Nach ihrer Großen Anfrage fordert die SPD die Koalition auf, das Sicherheitskonzept für den Kiez neu zu überdenken. Ahlhaus widerspricht.

Seit zwei Jahren erfassen Videokameras auf der Reeperbahn und dem oft zum Bersten gefüllten Hans-Albers-Platz rund um die Uhr, was sich auf der Amüsiermeile tut: Sie filmen friedlich Feiernde, Betrunkene und immer wieder Gewalttäter. Dass die sich durch die Kameras, die ihre Bilder direkt ins Polizeipräsidium übertragen, nicht abschrecken lassen, legen Zahlen nahe, die der Senat nach einer Großen Anfrage der SPD veröffentlicht hat - und die dem Abendblatt vorliegen.

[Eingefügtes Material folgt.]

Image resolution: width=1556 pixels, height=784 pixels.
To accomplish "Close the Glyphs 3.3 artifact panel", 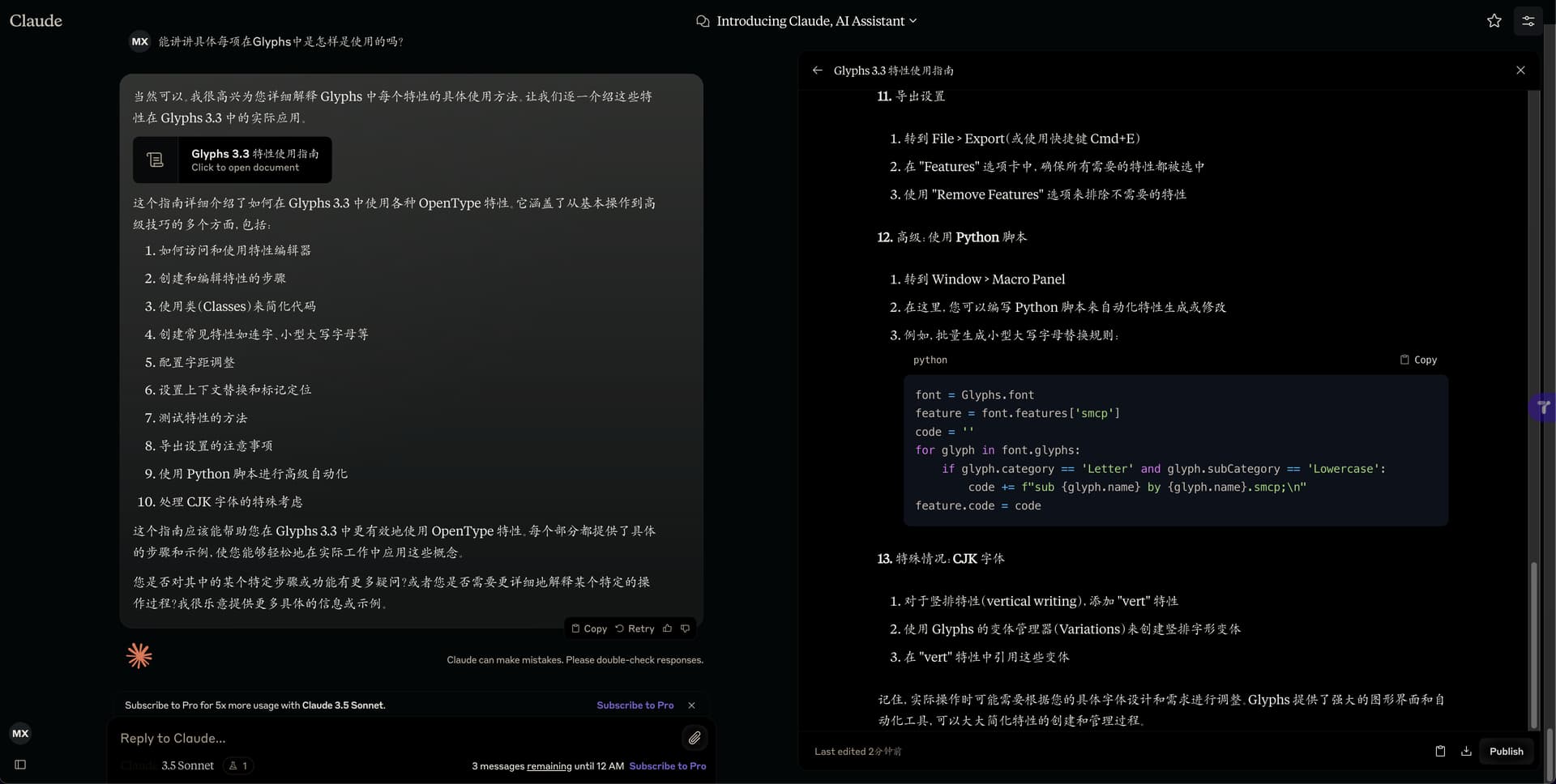I will pos(1520,70).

Auch zwei Jahre nach ihrer Installation haben die Video-Augen der Polizei - und die Menschen dahinter - nicht für eine Reduzierung der Straftaten auf der sündigsten und mit großem Abstand gefährlichsten Meile der Hansestadt sorgen können. Der Innensenator führt ins Feld, dass die Zahl der Besucher und ihre Eigenarten sich massiv gewandelt hätten, und stellt die Frage, ob die Kriminalitätsquote ohne die Kameras, die Bestandteil eines raumgreifenden Gesamtkonzeptes seien, nicht noch viel höher wäre (siehe Interview). Die SPD fordert die Koalition auf, das Sicherheitskonzept für den Kiez neu zu überdenken.

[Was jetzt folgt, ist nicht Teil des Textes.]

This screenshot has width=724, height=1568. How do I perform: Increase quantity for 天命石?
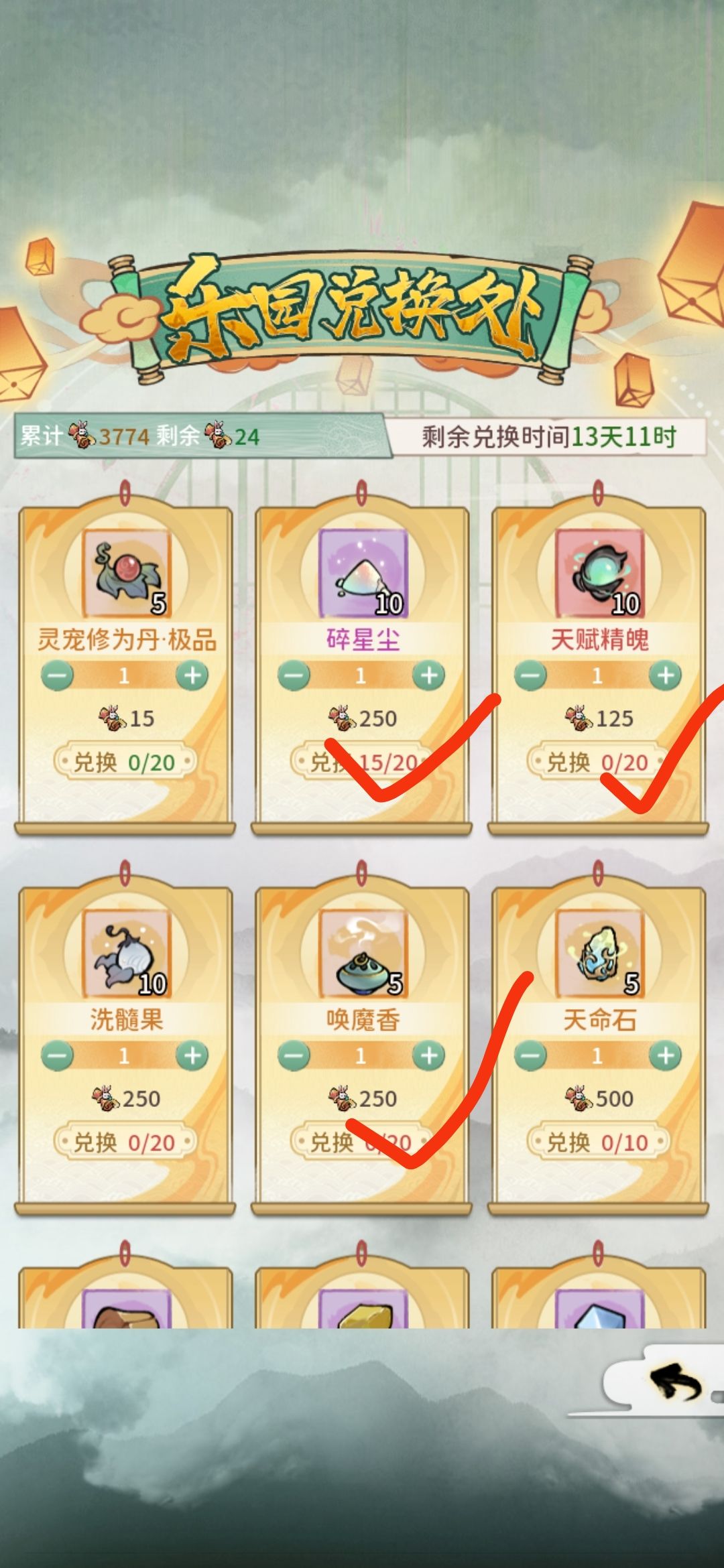(666, 1056)
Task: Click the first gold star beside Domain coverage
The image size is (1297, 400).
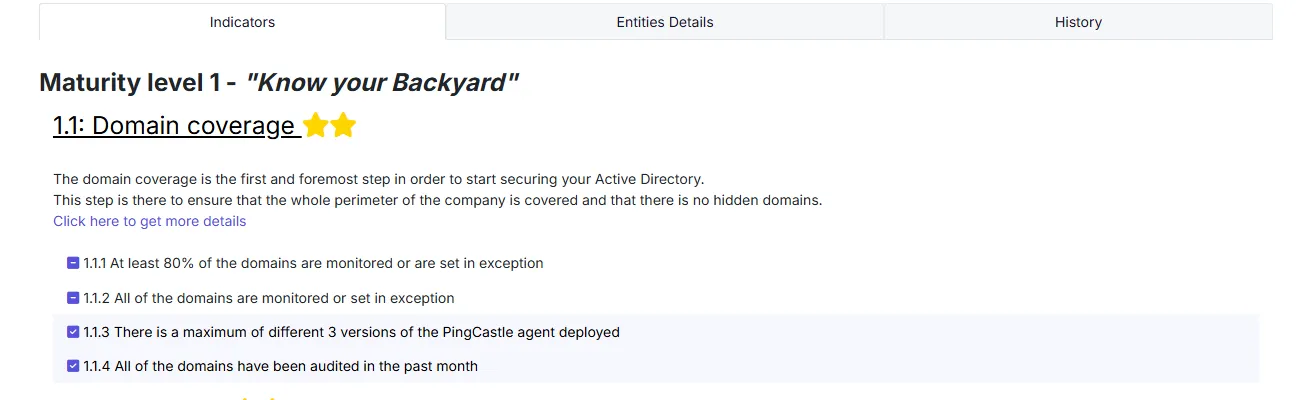Action: point(315,126)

Insgesamt 1008 Straftaten wurden im Bereich der Videoüberwachung zwischen dem 1. April 2007 und dem 31. März 2008 registriert. Ein Großteil davon: Körperverletzungsdelikte, aber auch Drogengeschäfte. Im vorangegangenen Zwölf-Monats-Zeitraum waren es 979 Delikte, davor, zum Start der Video-überwachung, 856 Delikte. Im Umfeld der Videoüberwachung, also in den Kiez-Nebenstraßen, ist die Kriminalitätsbelastung leicht gesunken. 612 Taten waren es im Referenzzeitraum, nach 657 in den vorangegangenen zwölf Monaten.

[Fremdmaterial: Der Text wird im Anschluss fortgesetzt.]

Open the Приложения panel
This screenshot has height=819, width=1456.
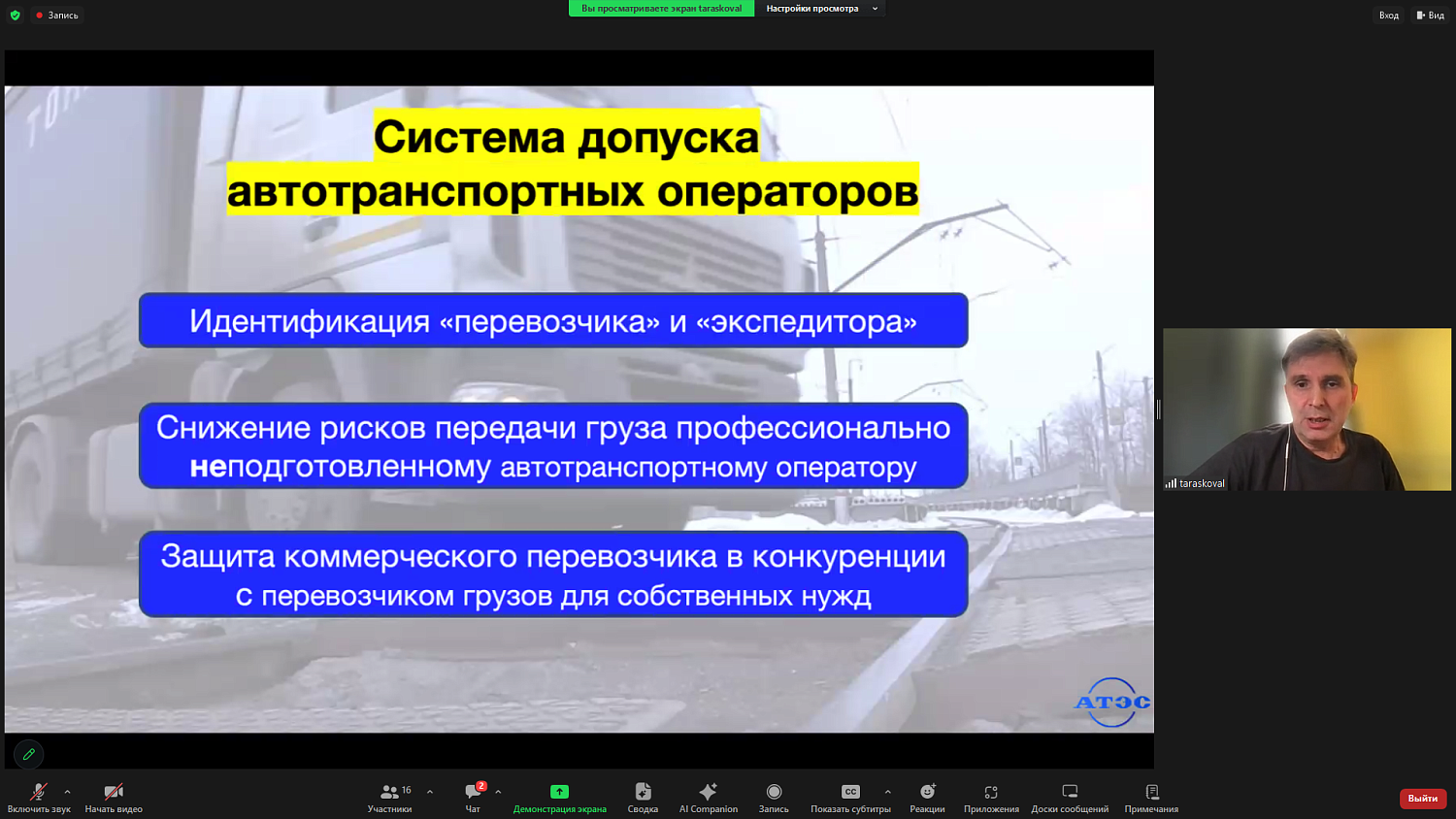click(990, 796)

Erstaunlich: Die Zahl der durch die Videoüberwachung auf der Reeperbahn ausgelösten Einsätze hat sich im zweiten Jahr des Bestehens dieser technischen Fahndungshilfe massiv verringert. Während die Beamten im Präsidium im ersten Jahr 271-mal die Kollegen der Davidwache alarmierten, taten sie dies im zweiten Jahr nur noch 162-mal. SPD-Innenexperte Andreas Dressel: "Hier gerät die Innenbehörde in Erklärungsnot. Das alles ist kein Ruhmesblatt auch für den neuen Senator, der sich noch als Staatsrat in die Maßnahmen selbst eingeschaltet hat. Die Ergebnisse beweisen, dass Kameras Polizisten nicht ersetzen können."

Die Gesamtzahl der Straftaten im Stadtteil St. Pauli hat sich im ersten Quartal des laufenden Jahres um sieben Prozent verringert. Die Zahlen in den Deliktsbereichen Körperverletzung und Gewalt sind erneut gestiegen. Dressel sieht den Senat in der Pflicht: "Die sichtbare Präsenz muss gehalten und in einzelnen Nächten ausgebaut werden. Das Agieren gegen Alkoholmissbrauch reicht ebenfalls noch nicht aus. Das Sicherheitskonzept für den Kiez muss auf den Prüfstand. Diese Zahlen dürfen nicht einfach hingenommen werden." Reinhard Fallak, Leiter der Präsidialabteilung der Innenbehörde, betont, dass Videoüberwachung und Messerverbot Teile eines Gesamtkonzepts seien: "Unser Handeln beschränkt sich nicht auf diese Teilaspekte. Wir tun viel mehr, haben z. B. zusammen mit der zuständigen Behörde für eine bessere Ausleuchtung dunkler Ecken gesorgt, setzen jetzt gemeinsam mit den Gastronomen einen freiwilligen Flaschenverzicht um. Und: Seitdem das Problem der Gewalt auf dem Kiez größer wird, schauen wir genauer hin. Da ist es zwangsläufig, dass auch mehr Taten bekannt werden - und die Fallzahlen steigen."